The Mystery behind Dynamic Charge Disproportionation in BaBiO3

BaBiO3(BBO) is known to be a valence-skipping perovskite, which avoids the metallic state through charge disproportionation (CD), the mechanism of which is still unresolved. A novel mechanism for CD is presented here in the covalent limit using a molecular orbital (MO) picture under two scenarios: (case i) Bi 6sp-O 2p and (case ii) Bi 6p-O 2p hybridizations that favor 5+ and 3+ states, respectively. The proposed model is further validated by using a combinatorial approach of X-ray spectroscopic experiments and first-principle calculations.

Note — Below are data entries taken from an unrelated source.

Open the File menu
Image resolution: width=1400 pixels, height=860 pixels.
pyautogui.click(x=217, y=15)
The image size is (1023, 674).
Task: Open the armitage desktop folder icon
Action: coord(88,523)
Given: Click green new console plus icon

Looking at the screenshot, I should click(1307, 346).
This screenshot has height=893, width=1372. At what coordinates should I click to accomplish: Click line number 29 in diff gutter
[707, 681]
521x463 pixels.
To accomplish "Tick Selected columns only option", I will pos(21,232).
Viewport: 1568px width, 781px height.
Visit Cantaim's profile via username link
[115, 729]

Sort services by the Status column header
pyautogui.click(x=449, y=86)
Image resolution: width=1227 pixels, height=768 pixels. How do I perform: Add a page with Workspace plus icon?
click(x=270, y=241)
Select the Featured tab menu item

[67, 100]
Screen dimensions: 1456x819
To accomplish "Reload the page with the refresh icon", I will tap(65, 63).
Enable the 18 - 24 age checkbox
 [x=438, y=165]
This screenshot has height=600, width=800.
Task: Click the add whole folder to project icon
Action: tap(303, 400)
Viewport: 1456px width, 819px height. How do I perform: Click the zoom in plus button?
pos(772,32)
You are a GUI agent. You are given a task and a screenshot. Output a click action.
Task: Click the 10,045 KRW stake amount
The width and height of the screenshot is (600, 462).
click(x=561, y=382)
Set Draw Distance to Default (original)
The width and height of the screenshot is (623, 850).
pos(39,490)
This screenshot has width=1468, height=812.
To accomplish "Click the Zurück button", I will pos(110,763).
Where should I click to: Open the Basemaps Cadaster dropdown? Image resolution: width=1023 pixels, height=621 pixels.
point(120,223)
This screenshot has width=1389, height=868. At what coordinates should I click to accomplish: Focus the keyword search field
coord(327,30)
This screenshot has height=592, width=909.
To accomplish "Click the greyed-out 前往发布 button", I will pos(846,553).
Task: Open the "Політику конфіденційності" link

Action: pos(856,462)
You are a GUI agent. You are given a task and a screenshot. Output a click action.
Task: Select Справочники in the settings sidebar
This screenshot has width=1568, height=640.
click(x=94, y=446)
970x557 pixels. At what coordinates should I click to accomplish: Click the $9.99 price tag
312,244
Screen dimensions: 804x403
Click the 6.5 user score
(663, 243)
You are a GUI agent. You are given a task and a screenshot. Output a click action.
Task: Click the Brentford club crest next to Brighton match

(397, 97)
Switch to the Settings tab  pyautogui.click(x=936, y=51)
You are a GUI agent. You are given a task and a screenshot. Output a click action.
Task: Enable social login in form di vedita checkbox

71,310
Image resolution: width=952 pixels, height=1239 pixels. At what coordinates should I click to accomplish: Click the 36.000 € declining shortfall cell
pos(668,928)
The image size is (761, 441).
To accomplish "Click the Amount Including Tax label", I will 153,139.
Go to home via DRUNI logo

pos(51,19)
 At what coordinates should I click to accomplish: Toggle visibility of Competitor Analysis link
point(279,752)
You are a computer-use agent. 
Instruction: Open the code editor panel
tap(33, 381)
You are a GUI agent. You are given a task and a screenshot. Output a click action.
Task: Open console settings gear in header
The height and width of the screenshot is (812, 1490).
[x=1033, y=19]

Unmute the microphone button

The bulk X-ray photoemission spectrum reveals that, at room temperature, the CD is dynamic in nature, whereas, at 200 K, it approaches a quasi-static limit. Under compressive strain, the octahedral breathing mode is damped and drives the system to a quasi-static limit even at room temperature, giving rise to asymmetric CD.

Automated summary

This study investigates the mechanism of charge disproportionation in BaBiO3, finding that different hybridizations lead to different oxidation states in the material, validated through a combination of X-ray spectroscopic experiments and first-principle calculations. Additionally, the nature of charge disproportionation varies at room temperature and 200K.